**Problem statement:**
Copy out, in full, each line of the items below that contains the word "Identify".

**Records to process:**
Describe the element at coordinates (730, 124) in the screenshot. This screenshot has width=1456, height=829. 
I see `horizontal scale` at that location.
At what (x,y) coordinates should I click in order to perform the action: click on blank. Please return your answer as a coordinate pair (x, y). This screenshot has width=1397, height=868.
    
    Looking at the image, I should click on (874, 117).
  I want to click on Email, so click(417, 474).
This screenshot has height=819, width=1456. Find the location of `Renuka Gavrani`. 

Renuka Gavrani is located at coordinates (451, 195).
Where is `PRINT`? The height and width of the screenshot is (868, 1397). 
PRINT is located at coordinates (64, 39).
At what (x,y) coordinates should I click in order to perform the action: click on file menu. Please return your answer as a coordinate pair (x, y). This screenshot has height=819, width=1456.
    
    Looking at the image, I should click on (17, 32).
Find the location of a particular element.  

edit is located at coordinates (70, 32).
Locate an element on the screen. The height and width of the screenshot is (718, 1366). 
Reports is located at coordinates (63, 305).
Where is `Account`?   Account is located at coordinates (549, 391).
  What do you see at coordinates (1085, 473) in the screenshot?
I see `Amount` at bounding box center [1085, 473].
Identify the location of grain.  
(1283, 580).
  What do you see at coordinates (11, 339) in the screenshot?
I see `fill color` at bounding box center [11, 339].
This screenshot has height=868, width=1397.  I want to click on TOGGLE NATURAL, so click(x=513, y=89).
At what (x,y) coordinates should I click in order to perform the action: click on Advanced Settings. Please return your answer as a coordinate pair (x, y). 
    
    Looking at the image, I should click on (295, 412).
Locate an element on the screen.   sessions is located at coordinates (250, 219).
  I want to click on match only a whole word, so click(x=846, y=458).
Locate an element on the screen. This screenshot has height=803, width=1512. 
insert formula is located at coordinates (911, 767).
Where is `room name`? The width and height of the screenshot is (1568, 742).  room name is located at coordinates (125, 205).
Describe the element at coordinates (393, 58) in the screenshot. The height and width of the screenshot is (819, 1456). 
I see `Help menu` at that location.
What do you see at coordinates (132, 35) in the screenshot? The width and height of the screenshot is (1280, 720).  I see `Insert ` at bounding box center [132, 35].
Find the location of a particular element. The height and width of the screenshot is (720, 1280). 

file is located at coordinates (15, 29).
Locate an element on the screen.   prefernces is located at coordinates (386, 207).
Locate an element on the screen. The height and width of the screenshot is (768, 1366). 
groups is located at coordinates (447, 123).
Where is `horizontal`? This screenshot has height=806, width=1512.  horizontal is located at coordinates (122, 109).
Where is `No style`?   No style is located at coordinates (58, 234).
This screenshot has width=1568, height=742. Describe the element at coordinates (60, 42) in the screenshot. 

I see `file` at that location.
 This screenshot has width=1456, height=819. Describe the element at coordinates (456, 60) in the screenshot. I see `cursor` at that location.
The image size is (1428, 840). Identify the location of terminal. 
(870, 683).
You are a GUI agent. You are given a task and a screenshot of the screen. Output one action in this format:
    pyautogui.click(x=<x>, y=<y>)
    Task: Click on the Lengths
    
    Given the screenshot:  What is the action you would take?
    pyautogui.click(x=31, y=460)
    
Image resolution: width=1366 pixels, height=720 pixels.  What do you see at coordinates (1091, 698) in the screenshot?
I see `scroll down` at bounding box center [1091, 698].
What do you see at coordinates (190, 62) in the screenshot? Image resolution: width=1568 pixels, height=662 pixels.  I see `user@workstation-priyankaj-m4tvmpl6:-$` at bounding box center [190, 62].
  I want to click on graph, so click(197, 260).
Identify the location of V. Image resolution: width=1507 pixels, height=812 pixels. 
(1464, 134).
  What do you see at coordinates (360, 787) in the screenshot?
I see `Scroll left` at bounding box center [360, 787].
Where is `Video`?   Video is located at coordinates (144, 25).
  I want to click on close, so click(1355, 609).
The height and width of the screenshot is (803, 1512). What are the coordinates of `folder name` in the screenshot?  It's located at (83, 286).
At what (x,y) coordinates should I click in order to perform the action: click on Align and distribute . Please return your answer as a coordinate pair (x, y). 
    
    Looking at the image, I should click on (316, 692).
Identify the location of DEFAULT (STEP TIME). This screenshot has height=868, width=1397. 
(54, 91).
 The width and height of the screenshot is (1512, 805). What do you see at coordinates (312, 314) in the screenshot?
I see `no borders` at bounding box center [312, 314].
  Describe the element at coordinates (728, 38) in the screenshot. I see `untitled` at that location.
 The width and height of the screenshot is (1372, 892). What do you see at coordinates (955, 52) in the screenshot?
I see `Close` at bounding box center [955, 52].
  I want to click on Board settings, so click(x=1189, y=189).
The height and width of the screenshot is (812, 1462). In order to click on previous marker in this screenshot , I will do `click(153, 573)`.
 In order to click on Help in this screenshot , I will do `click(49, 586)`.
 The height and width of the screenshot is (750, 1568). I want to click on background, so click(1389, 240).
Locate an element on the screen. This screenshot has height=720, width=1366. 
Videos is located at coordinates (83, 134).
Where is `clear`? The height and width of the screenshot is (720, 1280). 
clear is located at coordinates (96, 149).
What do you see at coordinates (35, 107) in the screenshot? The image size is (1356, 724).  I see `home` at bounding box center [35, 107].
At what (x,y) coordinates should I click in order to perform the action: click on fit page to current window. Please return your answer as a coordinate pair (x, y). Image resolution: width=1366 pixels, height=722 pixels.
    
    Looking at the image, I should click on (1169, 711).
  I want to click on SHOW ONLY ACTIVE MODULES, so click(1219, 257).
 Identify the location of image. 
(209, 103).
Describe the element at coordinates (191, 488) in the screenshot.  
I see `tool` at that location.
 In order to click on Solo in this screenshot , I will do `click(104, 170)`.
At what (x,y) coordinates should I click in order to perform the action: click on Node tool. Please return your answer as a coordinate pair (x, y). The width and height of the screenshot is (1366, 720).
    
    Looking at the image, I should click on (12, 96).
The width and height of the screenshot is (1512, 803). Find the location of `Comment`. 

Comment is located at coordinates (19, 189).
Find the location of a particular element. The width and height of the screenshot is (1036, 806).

**Problem solution:**
Identify the location of grain.  
The image size is (1428, 840). Identify the location of terminal. 
Identify the location of V. Image resolution: width=1507 pixels, height=812 pixels. 
Identify the location of DEFAULT (STEP TIME). This screenshot has height=868, width=1397. 
 Identify the location of image. 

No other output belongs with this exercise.